El Gobierno profundiza la desregulación sanitaria: elimina controles técnicos y deroga normas históricas del SENASA
En una nueva avanzada del plan de reforma estatal, el Servicio Nacional de Sanidad y Calidad Agroalimentaria (SENASA) oficializó este martes una profunda reestructuración de su marco normativo. A través de las Resoluciones 591/2026 y 592/2026, el organismo no solo barrió con decenas de reglamentaciones vigentes desde 1964, sino que eliminó la obligatoriedad de contar con un Director Técnico en las plantas que industrializan productos de origen animal.
Esta medida se inscribe en el despliegue de la Ley de Bases N° 27.742 y el DNU 70/2023, instrumentos que el Ejecutivo utiliza para justificar la eliminación de lo que denomina «cargas innecesarias» para el sector privado. La decisión, firmada por la presidenta del organismo, María Beatriz Giraudo Gaviglio, marca un hito en la transferencia de responsabilidades del Estado hacia los operadores de la cadena alimentaria.
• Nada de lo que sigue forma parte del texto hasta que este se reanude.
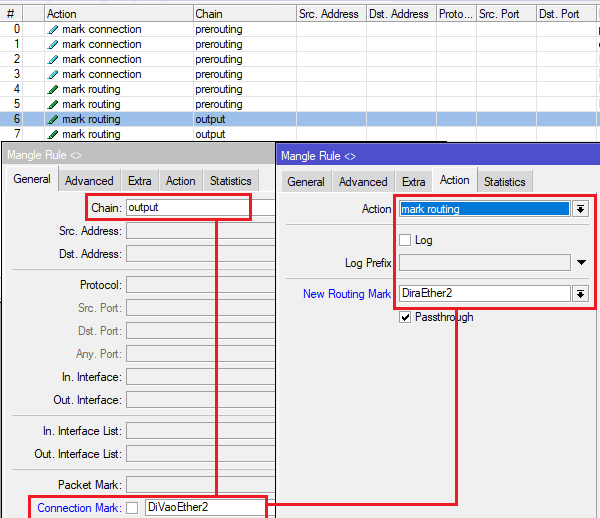Enable the Log checkbox
Viewport: 600px width, 518px height.
click(x=405, y=240)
El paso del control oficial al «autocontrol» privado
La Resolución 592/2026 introduce el cambio más polémico al derogar los apartados del Reglamento de Inspección de Productos de Origen Animal que exigían la figura de un Director Técnico en los establecimientos. Según los considerandos de la norma, la modernización de los procesos de fiscalización torna «innecesaria» la permanencia de esta figura técnica obligatoria.
El argumento oficial sostiene que las garantías de inocuidad deben descansar ahora en un «sistema de autocontrol» por parte de las empresas y en la «responsabilidad primaria e ineludible» de los actores privados. De este modo, el Estado Nacional abandona una instancia de supervisión técnica presencial obligatoria, asumiendo que los avances tecnológicos permiten que la industria se regule a sí misma bajo la vigilancia de un sistema oficial que opera de forma más distante.
Sesenta años de regulaciones barridas en una «limpieza» administrativa
Por otro lado, la Resolución 591/2026 ejecuta una «limpieza» del inventario normativo, abrogando decenas de disposiciones que el organismo califica como «obsoletas». El listado incluye normas que datan de 1964, abarcando desde tratamientos para semillas hasta certificaciones fitosanitarias que, a criterio de la actual gestión, «distorsionaban los precios de mercado» e «impedían la libre iniciativa privada».
Esta simplificación normativa se presenta bajo la premisa de mejorar la competitividad de los sectores productivos involucrados. Sin embargo, la profundidad del recorte normativo genera interrogantes sobre los márgenes de seguridad jurídica y sanitaria, en un contexto donde se prioriza la «libertad económica» sobre los andamiajes regulatorios construidos durante las últimas seis décadas.
Implicancias de un nuevo paradigma sanitario
La medida del SENASA no es un hecho aislado, sino una pieza clave en el Plan de Modernización del Estado. Al amparo de la Ley 27.233, que ya establecía la responsabilidad de los productores en la sanidad, el Gobierno ahora fuerza el límite de esa autonomía empresarial.
El impacto de estas resoluciones se sentirá directamente en la cadena cárnica y agroalimentaria federal. Mientras los sectores exportadores podrían ver una reducción en costos operativos, la sociedad civil y los organismos de defensa del consumidor deberán observar de cerca si el retiro de estas exigencias técnicas debilita los estándares de inocuidad en el mercado interno. La apuesta del Gobierno es clara: un Estado que audita resultados pero que se desentiende de los procesos técnicos intermedios, dejando en manos de los frigoríficos la garantía final de lo que llega a la mesa de los argentinos.